24 Temmuz 2015 01:00

Suruç: Bayramların da savaşların da üçüncü tarafı yok

Suruç: Bayramların da savaşların da üçüncü tarafı yok

Fotoğraf: Envato

Paylaş

Şükür veya şeker bayramı, çok da fark eder mi, bilemiyorum, ancak insanın ailesinin veya yakınlarının farklı şehirlerde olması farklı duygular katıyor. Çocukluğumda öğretmen amcamları heyecanla beklerdik. Dedem, babam, amcamlar farklı siyasal görüşler de taşırlardı ki aralarındaki atışmalar, atıştıkları adrenali yüksek memleket meseleleri çocukluğumuzda ufuk açıcı olurdu. Gerilim hiç de düşmanca değildi, yapıcı ve geliştiriciydi. Bayramlar öyle düz bayramlar değildi, Cumhuriyetle Osmanlı, yeni sol hareketlerle cumhuriyet arasındaki gerilimleri taşırdı hep içinde. Kadınlar çorbayı yemeği yapar taşırdı bu arada. Yurttaşlık bilgisinde anlatılan kazanımların kadınlar yönünden pek pratiği yoktu, olanın da pratikte pek ayırdına varılmazdı. Yine de öğretmen yengemin ayrı bir yeri, daha yüksek saygın bir yeri vardı sofrada. Sohbetlerde de erkeklerle aynı konuları az çok konuşabiliyordu. Bunlar bile geleneksel bir toplumun dönüşümünde önemli idi.
Bayram biraz yol demek. Yollar boyu gördüğümüz Kemal Atatürk’lü araçlar CHP ve cumhuriyetçiliği, tuğralı cipler AKP ve Osmanlıcılığı gösteriyor. Yollarda her geçen gün araçların ve modellerin artışı ile tuğralı Alman araçlarının fazlalaşması arasında nasıl bir ilişki var acaba? Bunun sonuçları ne oluyor? Türkiye’de insanların bindiği araçlarla (pratiği ile) kafası arasındaki mesafe oldukça açılıyor gibi, dahası eleştirel olmayan kafalar o hali ile para ve teknoloji bulursa sorgulama ve kendini geliştirme şansını tümden kaybediyor gibi diye geçiriyorum içimden.
Yollarda olan başka gençler, başka hareketler de var. Suruç’un karşısı değil diğer yarısı Kobane, Türkiye’nin karşısı değil diğer yarısı Suriye.
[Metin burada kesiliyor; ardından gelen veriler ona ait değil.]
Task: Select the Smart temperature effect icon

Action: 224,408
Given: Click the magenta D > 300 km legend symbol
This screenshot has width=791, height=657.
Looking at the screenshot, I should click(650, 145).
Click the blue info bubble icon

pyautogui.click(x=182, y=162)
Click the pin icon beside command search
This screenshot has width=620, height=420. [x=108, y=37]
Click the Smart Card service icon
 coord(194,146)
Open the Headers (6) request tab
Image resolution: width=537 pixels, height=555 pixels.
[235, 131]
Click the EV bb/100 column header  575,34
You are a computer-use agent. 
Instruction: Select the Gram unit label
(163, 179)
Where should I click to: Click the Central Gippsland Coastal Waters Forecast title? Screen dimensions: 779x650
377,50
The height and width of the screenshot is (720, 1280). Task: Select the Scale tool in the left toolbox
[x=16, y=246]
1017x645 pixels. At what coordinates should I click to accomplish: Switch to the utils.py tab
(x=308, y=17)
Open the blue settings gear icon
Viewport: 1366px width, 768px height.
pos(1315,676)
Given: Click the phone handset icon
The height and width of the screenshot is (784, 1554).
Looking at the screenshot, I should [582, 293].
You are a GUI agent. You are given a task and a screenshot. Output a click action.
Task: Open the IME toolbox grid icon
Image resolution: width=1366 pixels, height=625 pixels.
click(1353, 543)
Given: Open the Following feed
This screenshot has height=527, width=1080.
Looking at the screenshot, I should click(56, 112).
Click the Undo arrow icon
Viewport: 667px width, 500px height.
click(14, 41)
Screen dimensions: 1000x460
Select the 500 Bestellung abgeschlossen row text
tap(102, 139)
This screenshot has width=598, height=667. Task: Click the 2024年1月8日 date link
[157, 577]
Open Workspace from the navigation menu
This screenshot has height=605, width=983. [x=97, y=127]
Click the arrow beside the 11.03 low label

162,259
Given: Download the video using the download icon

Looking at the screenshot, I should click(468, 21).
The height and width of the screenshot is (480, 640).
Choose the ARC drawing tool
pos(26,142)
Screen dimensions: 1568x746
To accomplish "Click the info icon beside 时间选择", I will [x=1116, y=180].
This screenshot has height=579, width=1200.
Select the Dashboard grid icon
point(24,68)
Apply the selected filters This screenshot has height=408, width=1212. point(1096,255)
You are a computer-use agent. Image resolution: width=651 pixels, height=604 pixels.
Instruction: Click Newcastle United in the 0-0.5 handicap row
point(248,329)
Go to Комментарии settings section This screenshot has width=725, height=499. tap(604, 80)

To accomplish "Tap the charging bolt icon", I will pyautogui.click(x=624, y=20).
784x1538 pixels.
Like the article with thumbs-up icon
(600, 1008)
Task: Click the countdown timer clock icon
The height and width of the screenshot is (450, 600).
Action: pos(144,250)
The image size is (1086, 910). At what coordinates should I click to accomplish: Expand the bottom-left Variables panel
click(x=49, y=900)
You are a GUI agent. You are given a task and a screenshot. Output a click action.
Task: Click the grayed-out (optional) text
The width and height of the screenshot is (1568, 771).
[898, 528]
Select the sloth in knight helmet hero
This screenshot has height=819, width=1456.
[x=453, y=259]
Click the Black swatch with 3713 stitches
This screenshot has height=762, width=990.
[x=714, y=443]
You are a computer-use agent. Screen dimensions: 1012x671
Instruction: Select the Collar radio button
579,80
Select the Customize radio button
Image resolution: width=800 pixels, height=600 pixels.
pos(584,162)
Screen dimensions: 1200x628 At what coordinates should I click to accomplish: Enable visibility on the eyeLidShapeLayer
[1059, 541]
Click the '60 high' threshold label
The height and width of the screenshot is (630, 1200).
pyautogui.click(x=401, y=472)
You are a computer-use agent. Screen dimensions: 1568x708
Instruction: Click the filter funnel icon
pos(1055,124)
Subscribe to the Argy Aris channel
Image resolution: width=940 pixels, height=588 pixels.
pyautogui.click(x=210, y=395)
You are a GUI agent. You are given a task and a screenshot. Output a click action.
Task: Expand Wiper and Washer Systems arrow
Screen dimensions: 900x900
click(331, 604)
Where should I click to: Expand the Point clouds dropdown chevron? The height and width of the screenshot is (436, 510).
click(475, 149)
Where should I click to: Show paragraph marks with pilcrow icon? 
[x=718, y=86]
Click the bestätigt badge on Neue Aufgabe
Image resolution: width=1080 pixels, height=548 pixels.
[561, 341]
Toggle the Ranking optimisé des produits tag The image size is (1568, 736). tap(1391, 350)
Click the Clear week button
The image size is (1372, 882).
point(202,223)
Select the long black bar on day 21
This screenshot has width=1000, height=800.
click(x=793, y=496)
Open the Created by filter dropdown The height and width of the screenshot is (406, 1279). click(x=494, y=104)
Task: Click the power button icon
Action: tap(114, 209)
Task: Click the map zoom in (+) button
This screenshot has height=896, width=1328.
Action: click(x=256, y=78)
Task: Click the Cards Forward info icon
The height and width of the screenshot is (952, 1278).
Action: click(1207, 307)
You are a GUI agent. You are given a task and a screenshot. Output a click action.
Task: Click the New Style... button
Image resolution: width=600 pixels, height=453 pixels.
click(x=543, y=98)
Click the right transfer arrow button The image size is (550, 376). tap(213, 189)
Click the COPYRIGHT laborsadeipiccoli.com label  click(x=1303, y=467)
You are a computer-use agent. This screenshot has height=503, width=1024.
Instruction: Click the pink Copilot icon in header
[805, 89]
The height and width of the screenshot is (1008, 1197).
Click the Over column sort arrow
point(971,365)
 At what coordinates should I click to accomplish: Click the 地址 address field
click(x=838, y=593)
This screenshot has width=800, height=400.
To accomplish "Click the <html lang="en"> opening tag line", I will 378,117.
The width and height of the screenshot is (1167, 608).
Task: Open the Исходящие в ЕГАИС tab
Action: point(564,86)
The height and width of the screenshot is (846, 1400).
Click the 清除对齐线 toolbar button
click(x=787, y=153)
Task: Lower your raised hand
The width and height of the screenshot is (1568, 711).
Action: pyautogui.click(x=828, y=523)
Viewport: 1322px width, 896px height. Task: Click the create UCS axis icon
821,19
Gençler direnişteyiz diye slogan atıyorlar, birlikte savaştık, birlikte inşa edeceğiz. Ortadoğu’da birlikte ölüm en yaygın olanı. Suruç. Yeni bir Sivas, yeni bir Maraş mı, hayır, artık daha başka ve kötü bir evreye geçildi. Türkiye izlediği yanlış politikalarla bunda ağır vebal altında. Bundan sonraki adımlarının da, artık ne yaparsa yapsın, ağır sonuçları olacağa benziyor.
Dahası artık sonuçları sebeplerini çoktan aşmış bulunuyor, sebeplerini unutmadan sonuçları üzerinden tavır geliştirmek gerekiyor.
Her yanda Suriyeli sığınmacılar. Gecenin on biri, açık bahçeli bir yerde oturuyoruz. Onunda Suriyeli bir çocuk yanaşıyor. “Abi mendil al” diyor. “Okula gidebiliyor musun, ailen burada mı, bu saatlere kadar ne yapıyorsun, insanlar sana nasıl davranıyor?” diye soruyoruz. “Okula gitmiştim. Şimdi gidemiyorum.” “... bizi dövdü. Babam kurtaramadı bizi diyor. Abim kurtarmak istedi. Babam bir şey diyemedi. Arkadaşımı alıp götürdüler, onun parasını da almışlar. Benim paramı almadılar. Abi mendil al.” Biraz ötede bir petrol istasyonunun önünde yedisinde Suriyeli bir kız. Saatler gece yarısını gösteriyor. Bu çocukların bizim çocuğumuz olduğunu düşünün? Ne düşünürsünüz? Sahi bu çocuklar kimin çocuğu? Suriye’yi bu hale kimler getirdi?
Adana ve Suruç. Gençler, aileler parçalanıyor her yanda, bir Adıyamanlı  diğer Adıyamanlıları öldürüyor. Suriyeliler hepimizin parçası oluyor. Suruç Suriye’nin parçası gibi. Üç yıl önce de Suriye’yi nasıl görüyorsunuz diye sormuştum da Adanalılar, “Çukurova’nın, Türkiye’nin parçası gibi” diye yanıtlamışlardı. “Ama kaderleri farklı” diyorlardı. Şimdi kader de ortaklaşıyor. Suriye ile Türkiye’nin kaderi ortaktı zaten. AKP belki de bunu en fazla gören parti oldu, orada da İslamcılığa, Osmanlıcılığa, gericiliğe oynadı, burada da. Suruç’ta ölen de öldüren de T.C. yurttaşları. Sorun büyük, kader ortak. Suruç’ta gençler bir savaşın içinde, savaşın tarafı olarak öldü. Türkiye savaşın üçüncü tarafı gibi ama birinci taraf. Gençler, üçüncü taraf değil esastan öldüler, belki tek tek çok da ayırdında değillerdi, ama açık bir durum var, Türkiye’nin pervasızca körüklediği bir savaşta öldüler.
Ortadoğu’yu birileri yakıp yıkıyor, bizler hangi tarafta kaçıncı tarafız acaba? Kaderlerimiz ortak mı farklı mı? İşgal ve savaşları şiddetsiz önlemenin yolları var mı acaba? Suriyeler, Suruçlar yaşanmak zorunda mı?